[TASK]: Transcribe every entry precisely, omitting nothing.
_ _ _
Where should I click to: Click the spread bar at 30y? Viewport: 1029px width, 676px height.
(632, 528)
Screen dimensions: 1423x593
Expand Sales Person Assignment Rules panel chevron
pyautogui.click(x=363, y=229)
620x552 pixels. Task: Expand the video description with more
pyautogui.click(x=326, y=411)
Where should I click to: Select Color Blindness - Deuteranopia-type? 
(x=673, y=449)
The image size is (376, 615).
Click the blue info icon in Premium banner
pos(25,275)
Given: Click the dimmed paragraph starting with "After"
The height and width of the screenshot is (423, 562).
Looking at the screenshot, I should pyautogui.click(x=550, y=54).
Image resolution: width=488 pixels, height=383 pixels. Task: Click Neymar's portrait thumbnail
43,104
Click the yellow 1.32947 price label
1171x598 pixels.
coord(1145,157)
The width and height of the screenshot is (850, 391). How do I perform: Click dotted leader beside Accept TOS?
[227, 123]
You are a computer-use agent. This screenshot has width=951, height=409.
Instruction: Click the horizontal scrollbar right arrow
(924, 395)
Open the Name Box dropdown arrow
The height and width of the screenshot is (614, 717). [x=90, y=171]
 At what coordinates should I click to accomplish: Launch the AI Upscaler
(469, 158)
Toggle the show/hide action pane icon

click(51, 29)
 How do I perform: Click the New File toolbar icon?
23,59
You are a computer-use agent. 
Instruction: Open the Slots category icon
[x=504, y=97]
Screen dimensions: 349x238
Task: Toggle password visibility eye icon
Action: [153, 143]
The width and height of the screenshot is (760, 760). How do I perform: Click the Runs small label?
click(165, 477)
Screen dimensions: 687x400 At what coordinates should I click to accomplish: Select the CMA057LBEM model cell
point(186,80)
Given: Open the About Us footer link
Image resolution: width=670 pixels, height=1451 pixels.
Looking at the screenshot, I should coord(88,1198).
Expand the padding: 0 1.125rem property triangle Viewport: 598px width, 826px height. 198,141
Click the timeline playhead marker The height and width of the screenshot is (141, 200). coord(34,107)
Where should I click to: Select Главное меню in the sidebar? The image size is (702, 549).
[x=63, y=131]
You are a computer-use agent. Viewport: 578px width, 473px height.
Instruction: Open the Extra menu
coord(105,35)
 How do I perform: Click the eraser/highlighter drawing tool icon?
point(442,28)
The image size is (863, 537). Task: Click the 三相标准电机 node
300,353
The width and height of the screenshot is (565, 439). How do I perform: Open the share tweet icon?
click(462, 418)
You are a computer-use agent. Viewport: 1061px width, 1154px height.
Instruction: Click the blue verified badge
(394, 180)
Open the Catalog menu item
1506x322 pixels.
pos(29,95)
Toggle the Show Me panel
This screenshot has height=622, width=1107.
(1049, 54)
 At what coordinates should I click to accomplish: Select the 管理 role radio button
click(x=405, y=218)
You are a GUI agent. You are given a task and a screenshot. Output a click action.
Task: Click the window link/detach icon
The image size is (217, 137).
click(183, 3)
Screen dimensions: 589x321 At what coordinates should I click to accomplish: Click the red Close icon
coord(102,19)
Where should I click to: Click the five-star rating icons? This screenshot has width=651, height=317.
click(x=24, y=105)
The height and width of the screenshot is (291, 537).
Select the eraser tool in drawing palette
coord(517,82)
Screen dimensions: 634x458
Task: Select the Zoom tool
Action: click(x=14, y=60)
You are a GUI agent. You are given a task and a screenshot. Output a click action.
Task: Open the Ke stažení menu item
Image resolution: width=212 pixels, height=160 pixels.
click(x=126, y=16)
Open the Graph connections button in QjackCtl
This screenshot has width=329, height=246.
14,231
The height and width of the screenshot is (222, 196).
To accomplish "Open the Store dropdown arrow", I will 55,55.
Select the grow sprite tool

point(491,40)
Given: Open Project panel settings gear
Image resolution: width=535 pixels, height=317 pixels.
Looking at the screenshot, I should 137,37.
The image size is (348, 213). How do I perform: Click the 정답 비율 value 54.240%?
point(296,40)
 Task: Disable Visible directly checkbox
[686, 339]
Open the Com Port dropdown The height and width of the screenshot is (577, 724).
_ _ _
[OUTPUT]:
Where should I click to: Click the spread bar at 30y? Viewport: 1029px width, 676px height.
(632, 528)
Screen dimensions: 1423x593
Expand Sales Person Assignment Rules panel chevron
pyautogui.click(x=363, y=229)
620x552 pixels. Task: Expand the video description with more
pyautogui.click(x=326, y=411)
Where should I click to: Select Color Blindness - Deuteranopia-type? 
(x=673, y=449)
The image size is (376, 615).
Click the blue info icon in Premium banner
pos(25,275)
Given: Click the dimmed paragraph starting with "After"
The height and width of the screenshot is (423, 562).
Looking at the screenshot, I should pyautogui.click(x=550, y=54).
Image resolution: width=488 pixels, height=383 pixels. Task: Click Neymar's portrait thumbnail
43,104
Click the yellow 1.32947 price label
1171x598 pixels.
coord(1145,157)
The width and height of the screenshot is (850, 391). How do I perform: Click dotted leader beside Accept TOS?
[227, 123]
You are a computer-use agent. This screenshot has width=951, height=409.
Instruction: Click the horizontal scrollbar right arrow
(924, 395)
Open the Name Box dropdown arrow
The height and width of the screenshot is (614, 717). [x=90, y=171]
 At what coordinates should I click to accomplish: Launch the AI Upscaler
(469, 158)
Toggle the show/hide action pane icon

click(51, 29)
 How do I perform: Click the New File toolbar icon?
23,59
You are a computer-use agent. 
Instruction: Open the Slots category icon
[x=504, y=97]
Screen dimensions: 349x238
Task: Toggle password visibility eye icon
Action: [153, 143]
The width and height of the screenshot is (760, 760). How do I perform: Click the Runs small label?
click(165, 477)
Screen dimensions: 687x400 At what coordinates should I click to accomplish: Select the CMA057LBEM model cell
point(186,80)
Given: Open the About Us footer link
Image resolution: width=670 pixels, height=1451 pixels.
Looking at the screenshot, I should coord(88,1198).
Expand the padding: 0 1.125rem property triangle Viewport: 598px width, 826px height. 198,141
Click the timeline playhead marker The height and width of the screenshot is (141, 200). coord(34,107)
Where should I click to: Select Главное меню in the sidebar? The image size is (702, 549).
[x=63, y=131]
You are a computer-use agent. Viewport: 578px width, 473px height.
Instruction: Open the Extra menu
coord(105,35)
 How do I perform: Click the eraser/highlighter drawing tool icon?
point(442,28)
The image size is (863, 537). Task: Click the 三相标准电机 node
300,353
The width and height of the screenshot is (565, 439). How do I perform: Open the share tweet icon?
click(462, 418)
You are a computer-use agent. Viewport: 1061px width, 1154px height.
Instruction: Click the blue verified badge
(394, 180)
Open the Catalog menu item
1506x322 pixels.
pos(29,95)
Toggle the Show Me panel
This screenshot has height=622, width=1107.
(1049, 54)
 At what coordinates should I click to accomplish: Select the 管理 role radio button
click(x=405, y=218)
You are a GUI agent. You are given a task and a screenshot. Output a click action.
Task: Click the window link/detach icon
The image size is (217, 137).
click(183, 3)
Screen dimensions: 589x321 At what coordinates should I click to accomplish: Click the red Close icon
coord(102,19)
Where should I click to: Click the five-star rating icons? This screenshot has width=651, height=317.
click(x=24, y=105)
The height and width of the screenshot is (291, 537).
Select the eraser tool in drawing palette
coord(517,82)
Screen dimensions: 634x458
Task: Select the Zoom tool
Action: click(x=14, y=60)
You are a GUI agent. You are given a task and a screenshot. Output a click action.
Task: Open the Ke stažení menu item
Image resolution: width=212 pixels, height=160 pixels.
click(x=126, y=16)
Open the Graph connections button in QjackCtl
This screenshot has width=329, height=246.
14,231
The height and width of the screenshot is (222, 196).
To accomplish "Open the Store dropdown arrow", I will 55,55.
Select the grow sprite tool

point(491,40)
Given: Open Project panel settings gear
Image resolution: width=535 pixels, height=317 pixels.
Looking at the screenshot, I should 137,37.
The image size is (348, 213). How do I perform: Click the 정답 비율 value 54.240%?
point(296,40)
 Task: Disable Visible directly checkbox
[686, 339]
Open the Com Port dropdown The height and width of the screenshot is (577, 724).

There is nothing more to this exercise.